Emotiva BasX System Review

PRICE $2,143 as reviewed

Emotiva’s BasX surround processor, five-channel amp, and speakers offer an affordable and high-performing starter system that puts you into audio separates without breaking the bank.

Surround separates are generally regarded as a step up from receivers. If you want the biggest and best, and have to ask their prices, you probably can’t afford them. But ask me the prices of Emotiva’s new BasX surround preamp/processor and multichannel amplifier, along with a set of compact speakers from the same series. The answers are $599, $499, and $1,045, totaling $2,143 for a 5.1-channel system of electronics and speakers. That would buy a midpriced receiver and a decent (but probably smaller) satellite/subwoofer set. Odds are the receiver would have more features than Emotiva’s pre/pro. But those features would have to share a chassis and power supply with current-sucking, signalpolluting amp components, whereas Emotiva’s separates separate the pre/pro from the amp, offering the potential for better performance from both.

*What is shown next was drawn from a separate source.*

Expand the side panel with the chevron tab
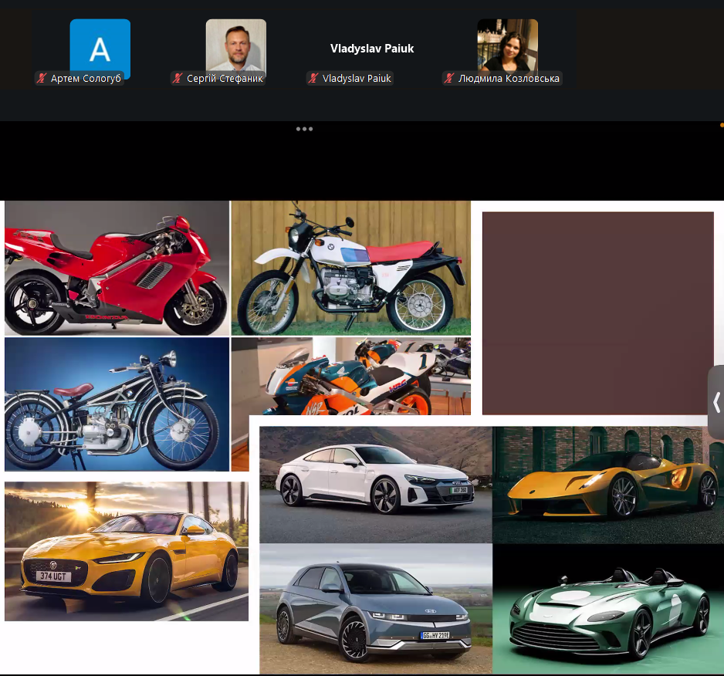 coord(716,402)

You needn’t buy the BasX separates as a pair. Perhaps you’d prefer to mate a more feature-rich pre/pro from Emotiva or a different brand with Emotiva’s multichannel amp. Or perhaps you love your old multichannel amp but want to upgrade your equally old pre/pro to something that has Ultra HD–capable HDMI. If that sounds like you, read on.

Before you do, however, let me state up front that the MC-700 pre/pro doesn’t support Dolby Atmos and DTS:X, the new height-capable surround formats. Nor will it do so in any future update. Even if it did, you wouldn’t be able to use those formats here, because the five-channel A-500 amp doesn’t have enough channels to support either height or back-surround.

If you do need an Atmos-updatable pre/pro, you can find one among Emotiva’s higher-end electronics, the X series. The 7.2-channel XMC-1 ($2,499) would support an Atmos 7.2.4 configuration with the new board (raising the price to $2,999). That model also steps up to Dirac room correction, affording a potentially large advantage in performance. XPA series power amps are available as a monoblock or in modular 2-, 3-, 5-, 7-, 9-, and 11-channel configurations. Meanwhile, Emotiva’s higher-end speaker line is the Airmotiv, which features pleated planar-magnetic tweeters and has been favorably reviewed in our January 2017 issue, also available at soundandvision.com. The line includes seven- and five-channel speaker bundles for $1,486 and $1,217, respectively.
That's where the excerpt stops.